C’est à cette question qu’indirectement la Cour de cassation vient de répondre une nouvelle fois, par une importante décision rendue le 24 octobre 2019.

Dans un contexte jurisprudentiel marqué par une position de résistance adoptée par certaines juridictions du fond, cet arrêt, publié au Bulletin civil et sur le site Internet de la Haute juridiction - et qui a donc vocation à recevoir la plus large diffusion - a pu être entendu comme ayant des allures de "fin de récré" [1].

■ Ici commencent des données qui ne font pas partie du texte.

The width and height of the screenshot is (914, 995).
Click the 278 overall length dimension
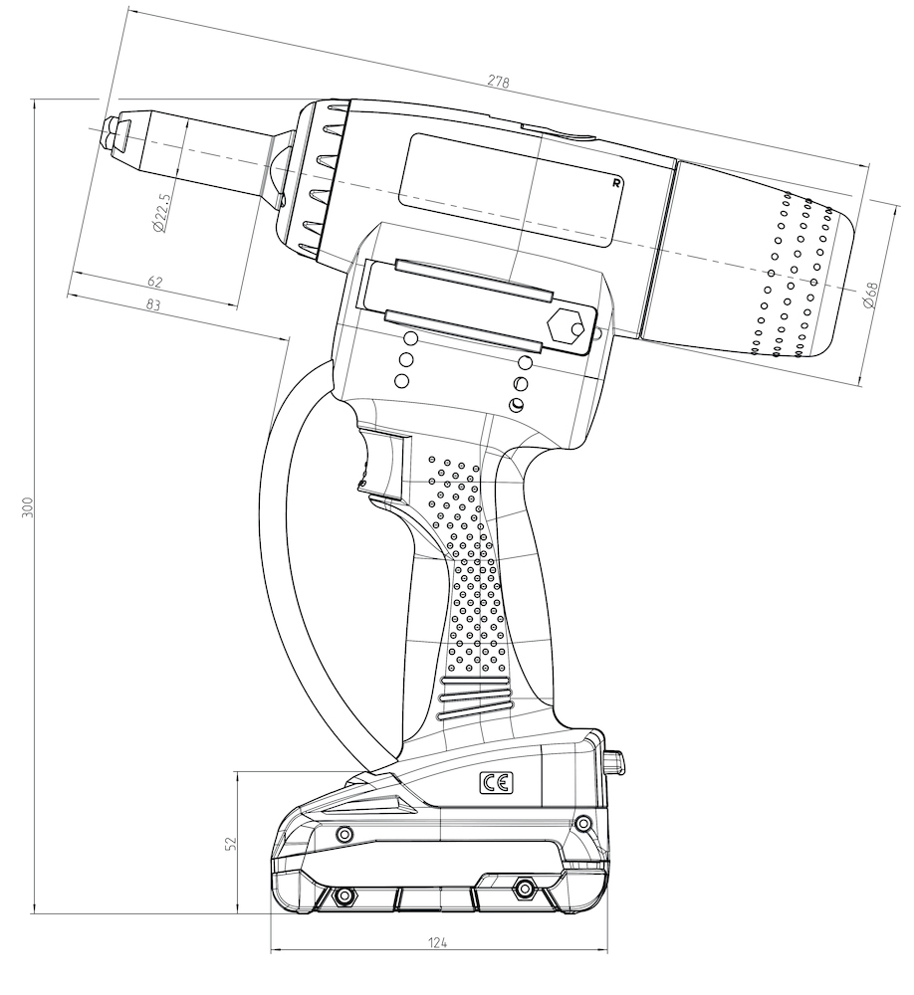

Il opère quoi qu’il en soit une clarification bienvenue concernant le mode de calcul des intérêts périodiques des prêts immobiliers remboursables mensuellement.
 
Pour mémoire, il n’existe qu’une seule règle mathématique possible et exacte s’agissant du calcul des intérêts dus au titre d’une échéance qui ne porte pas sur un mois entier mais sur un nombre de jours.

Ces échéances, appelées communément « échéances rompues », se rencontrent à la suite du premier déblocage des fonds ou encore au cours d’une phase de préfinancement ou d’anticipation. Elles peuvent se rencontrer également en cours de prêt, en phase d’amortissement, en cas de remboursement anticipé partiel ou total.
 
Elles ne portent pas sur une période d’un mois entier mais sur un nombre de jours. C’est la raison pour laquelle elles ne peuvent être calculées sur la base d’un "mois normalisé".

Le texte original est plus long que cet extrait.